Please repeat the line that has "Select the Industry legend swatch" and all lines after it, exactly as they appear, through the end of the entries.

[Dataset records — start]

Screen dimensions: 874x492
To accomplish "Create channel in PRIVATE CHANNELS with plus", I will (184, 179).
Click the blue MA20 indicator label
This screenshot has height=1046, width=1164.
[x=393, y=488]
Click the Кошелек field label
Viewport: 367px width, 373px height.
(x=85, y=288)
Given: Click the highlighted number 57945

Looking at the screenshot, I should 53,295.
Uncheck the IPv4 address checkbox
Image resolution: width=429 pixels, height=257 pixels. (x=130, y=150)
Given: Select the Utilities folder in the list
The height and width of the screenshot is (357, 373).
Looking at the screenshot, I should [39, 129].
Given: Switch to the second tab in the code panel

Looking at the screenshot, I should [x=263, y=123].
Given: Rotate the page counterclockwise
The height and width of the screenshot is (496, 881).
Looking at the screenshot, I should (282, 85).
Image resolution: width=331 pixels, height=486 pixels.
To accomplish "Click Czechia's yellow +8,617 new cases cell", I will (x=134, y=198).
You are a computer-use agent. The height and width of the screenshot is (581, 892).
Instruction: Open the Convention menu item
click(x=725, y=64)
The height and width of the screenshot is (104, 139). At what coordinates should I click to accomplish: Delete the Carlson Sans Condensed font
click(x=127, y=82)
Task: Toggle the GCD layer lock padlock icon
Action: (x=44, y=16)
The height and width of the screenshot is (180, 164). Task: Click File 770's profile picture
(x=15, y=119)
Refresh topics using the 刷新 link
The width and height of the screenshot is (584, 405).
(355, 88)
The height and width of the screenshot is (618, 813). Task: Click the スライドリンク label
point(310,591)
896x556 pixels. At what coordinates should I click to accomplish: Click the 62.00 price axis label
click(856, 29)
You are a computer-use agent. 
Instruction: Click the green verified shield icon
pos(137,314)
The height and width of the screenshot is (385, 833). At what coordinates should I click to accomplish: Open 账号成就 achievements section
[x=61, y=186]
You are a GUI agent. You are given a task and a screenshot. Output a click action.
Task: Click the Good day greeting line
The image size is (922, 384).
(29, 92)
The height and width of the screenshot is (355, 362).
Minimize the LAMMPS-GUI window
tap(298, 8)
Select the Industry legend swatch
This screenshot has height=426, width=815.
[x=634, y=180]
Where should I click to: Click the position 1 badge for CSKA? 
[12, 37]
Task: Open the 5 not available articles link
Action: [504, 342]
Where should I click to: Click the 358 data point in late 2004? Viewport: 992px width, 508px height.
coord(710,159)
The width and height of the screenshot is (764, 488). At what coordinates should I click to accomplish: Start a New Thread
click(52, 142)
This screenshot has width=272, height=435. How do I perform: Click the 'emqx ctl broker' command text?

[Dataset records — finish]

▶ [Answer]
Select the Industry legend swatch
This screenshot has height=426, width=815.
[x=634, y=180]
Where should I click to: Click the position 1 badge for CSKA? 
[12, 37]
Task: Open the 5 not available articles link
Action: [504, 342]
Where should I click to: Click the 358 data point in late 2004? Viewport: 992px width, 508px height.
coord(710,159)
The width and height of the screenshot is (764, 488). At what coordinates should I click to accomplish: Start a New Thread
click(52, 142)
This screenshot has width=272, height=435. How do I perform: Click the 'emqx ctl broker' command text?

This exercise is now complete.